Bitcoin and Ethereum’s positive March 2025 monthly close represents a significant development following extended periods of consecutive monthly losses. Both digital assets broke substantial losing streaks that ranked among their second-longest historical declines. While a single positive month doesn’t guarantee sustained reversal, it provides important psychological relief for market participants and potentially signals changing dynamics. Historical analysis reveals that previous extended downturns eventually gave way to new market cycles with substantial appreciation. Current market conditions combine improving technical indicators, strong network fundamentals, evolving regulatory frameworks, and changing macroeconomic expectations. The cryptocurrency market’s March performance warrants close monitoring in subsequent months to determine whether this represents a genuine trend reversal or temporary respite. Market participants should consider multiple factors including continued monthly performance, institutional flows, regulatory developments, and macroeconomic conditions when evaluating the sustainability of March’s positive momentum.

FAQs

Q1: How long was Bitcoin’s monthly losing streak before March 2025?
Bitcoin experienced five consecutive months of losses from October 2024 through February 2025, marking its second-longest monthly decline on record according to Coinglass data.
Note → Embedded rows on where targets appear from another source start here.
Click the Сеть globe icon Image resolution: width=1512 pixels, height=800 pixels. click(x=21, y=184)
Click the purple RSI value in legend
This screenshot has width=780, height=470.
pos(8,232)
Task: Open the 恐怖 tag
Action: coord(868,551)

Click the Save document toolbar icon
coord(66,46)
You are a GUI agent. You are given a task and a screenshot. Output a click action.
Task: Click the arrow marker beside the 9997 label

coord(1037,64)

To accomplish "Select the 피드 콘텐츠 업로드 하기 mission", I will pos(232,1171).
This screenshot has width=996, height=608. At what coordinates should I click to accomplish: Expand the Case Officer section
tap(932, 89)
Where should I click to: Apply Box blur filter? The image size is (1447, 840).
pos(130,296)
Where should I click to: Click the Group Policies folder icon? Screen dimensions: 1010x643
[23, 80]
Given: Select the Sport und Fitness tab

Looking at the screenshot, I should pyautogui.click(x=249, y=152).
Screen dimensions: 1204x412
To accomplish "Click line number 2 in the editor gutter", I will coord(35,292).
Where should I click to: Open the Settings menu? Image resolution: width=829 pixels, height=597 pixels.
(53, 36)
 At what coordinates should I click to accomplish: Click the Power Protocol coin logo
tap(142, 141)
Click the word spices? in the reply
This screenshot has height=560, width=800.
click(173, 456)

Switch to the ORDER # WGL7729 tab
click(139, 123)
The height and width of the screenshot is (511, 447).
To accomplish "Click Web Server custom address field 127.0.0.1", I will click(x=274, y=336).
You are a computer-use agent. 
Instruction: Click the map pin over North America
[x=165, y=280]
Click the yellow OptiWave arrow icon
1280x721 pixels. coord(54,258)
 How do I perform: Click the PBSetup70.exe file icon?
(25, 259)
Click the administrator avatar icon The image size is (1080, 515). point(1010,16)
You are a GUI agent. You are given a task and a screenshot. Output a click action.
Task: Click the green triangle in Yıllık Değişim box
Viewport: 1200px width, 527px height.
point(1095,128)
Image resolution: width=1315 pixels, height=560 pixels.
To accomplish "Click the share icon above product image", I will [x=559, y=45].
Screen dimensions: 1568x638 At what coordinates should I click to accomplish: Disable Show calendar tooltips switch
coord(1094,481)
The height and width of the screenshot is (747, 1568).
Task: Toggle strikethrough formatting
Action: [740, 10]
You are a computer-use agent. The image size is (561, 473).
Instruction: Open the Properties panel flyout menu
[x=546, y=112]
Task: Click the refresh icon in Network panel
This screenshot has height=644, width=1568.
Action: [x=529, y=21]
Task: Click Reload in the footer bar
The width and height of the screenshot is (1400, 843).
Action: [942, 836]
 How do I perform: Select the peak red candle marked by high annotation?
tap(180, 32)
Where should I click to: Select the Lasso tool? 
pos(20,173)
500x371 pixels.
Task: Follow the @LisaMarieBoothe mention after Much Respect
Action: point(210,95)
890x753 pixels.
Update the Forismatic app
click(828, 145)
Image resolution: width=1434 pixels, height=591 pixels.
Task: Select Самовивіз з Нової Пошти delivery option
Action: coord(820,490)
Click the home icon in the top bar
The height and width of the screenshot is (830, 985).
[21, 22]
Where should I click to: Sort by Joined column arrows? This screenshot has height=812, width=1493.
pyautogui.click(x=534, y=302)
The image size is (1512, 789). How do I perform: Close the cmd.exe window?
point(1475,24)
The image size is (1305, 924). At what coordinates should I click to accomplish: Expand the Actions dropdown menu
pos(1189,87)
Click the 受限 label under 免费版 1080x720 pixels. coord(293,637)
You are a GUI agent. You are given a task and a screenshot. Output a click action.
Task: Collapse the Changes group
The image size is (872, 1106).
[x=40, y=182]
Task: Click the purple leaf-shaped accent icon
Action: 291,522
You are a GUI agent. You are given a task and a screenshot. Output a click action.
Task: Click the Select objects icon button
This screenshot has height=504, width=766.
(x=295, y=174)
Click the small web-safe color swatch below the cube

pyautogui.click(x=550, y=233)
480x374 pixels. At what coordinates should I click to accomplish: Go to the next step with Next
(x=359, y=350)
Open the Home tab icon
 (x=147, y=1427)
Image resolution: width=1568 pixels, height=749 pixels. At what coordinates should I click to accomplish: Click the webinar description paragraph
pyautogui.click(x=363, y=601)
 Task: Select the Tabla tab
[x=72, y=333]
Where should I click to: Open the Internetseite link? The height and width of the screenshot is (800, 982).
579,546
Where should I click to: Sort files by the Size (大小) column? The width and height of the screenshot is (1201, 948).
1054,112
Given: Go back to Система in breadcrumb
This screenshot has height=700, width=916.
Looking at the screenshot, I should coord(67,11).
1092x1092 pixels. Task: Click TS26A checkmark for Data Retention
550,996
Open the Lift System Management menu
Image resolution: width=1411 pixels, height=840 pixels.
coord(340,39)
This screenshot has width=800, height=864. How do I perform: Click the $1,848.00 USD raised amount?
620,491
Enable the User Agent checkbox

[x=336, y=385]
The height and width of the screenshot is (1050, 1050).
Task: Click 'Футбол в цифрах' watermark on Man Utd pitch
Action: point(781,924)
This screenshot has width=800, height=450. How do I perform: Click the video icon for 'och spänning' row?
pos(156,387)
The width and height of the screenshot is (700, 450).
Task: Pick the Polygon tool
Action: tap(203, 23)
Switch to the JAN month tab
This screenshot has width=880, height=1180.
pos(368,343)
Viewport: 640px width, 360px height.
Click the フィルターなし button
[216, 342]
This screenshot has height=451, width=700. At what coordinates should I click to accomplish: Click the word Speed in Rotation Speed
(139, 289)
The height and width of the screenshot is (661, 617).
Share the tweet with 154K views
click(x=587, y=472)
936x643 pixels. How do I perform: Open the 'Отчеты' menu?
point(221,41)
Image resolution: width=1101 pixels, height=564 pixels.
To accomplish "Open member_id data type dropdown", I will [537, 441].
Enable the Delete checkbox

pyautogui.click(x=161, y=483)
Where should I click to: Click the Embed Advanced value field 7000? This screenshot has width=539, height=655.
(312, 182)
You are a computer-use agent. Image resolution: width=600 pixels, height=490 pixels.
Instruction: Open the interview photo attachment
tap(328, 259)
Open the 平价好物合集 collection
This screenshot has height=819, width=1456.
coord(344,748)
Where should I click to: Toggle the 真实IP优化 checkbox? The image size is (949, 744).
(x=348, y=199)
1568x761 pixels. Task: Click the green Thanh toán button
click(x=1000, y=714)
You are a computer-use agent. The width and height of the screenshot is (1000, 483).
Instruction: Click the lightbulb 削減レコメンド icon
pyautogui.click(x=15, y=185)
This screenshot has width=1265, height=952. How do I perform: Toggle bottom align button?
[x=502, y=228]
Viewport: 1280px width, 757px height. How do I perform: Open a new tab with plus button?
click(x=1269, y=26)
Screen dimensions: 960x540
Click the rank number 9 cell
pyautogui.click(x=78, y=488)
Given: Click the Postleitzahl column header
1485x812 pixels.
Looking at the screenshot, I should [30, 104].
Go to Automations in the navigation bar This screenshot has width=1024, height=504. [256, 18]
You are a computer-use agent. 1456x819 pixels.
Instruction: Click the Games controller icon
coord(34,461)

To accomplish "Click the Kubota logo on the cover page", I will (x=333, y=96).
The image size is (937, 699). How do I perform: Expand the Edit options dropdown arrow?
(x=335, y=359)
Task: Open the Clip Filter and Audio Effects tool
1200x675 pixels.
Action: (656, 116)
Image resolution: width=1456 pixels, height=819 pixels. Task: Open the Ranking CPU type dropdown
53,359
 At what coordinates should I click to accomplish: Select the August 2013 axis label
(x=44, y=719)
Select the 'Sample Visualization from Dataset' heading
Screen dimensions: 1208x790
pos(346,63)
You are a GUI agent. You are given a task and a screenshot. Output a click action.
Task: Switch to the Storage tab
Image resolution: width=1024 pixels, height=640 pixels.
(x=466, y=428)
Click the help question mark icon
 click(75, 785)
Q2: What was Ethereum’s longest monthly losing streak historically?
Ethereum’s longest monthly decline lasted seven consecutive months from May through November 2018, during which the asset’s price declined approximately 85% from its peak.

Q3: What factors contributed to the positive March close for both cryptocurrencies?
Multiple factors potentially contributed including improving regulatory clarity, continued institutional adoption, strong network fundamentals, changing macroeconomic expectations, and technical oversold conditions.

Q4: Does a single positive monthly close guarantee a sustained trend reversal?
No, historical analysis shows that single positive months can occur within broader downtrends. Confirmation requires additional positive performance and improving market structure across multiple timeframes.

Q5: How do current losing streaks compare to previous cryptocurrency market cycles?
Both Bitcoin and Ethereum’s recent monthly declines represent their second-longest historical streaks, shorter only than downturns experienced during the 2018-2019 bear market period.

Disclaimer: The information provided is not trading advice, Bitcoinworld.co.in holds no liability for any investments made based on the information provided on this page. We strongly recommend independent research and/or consultation with a qualified professional before making any investment decisions.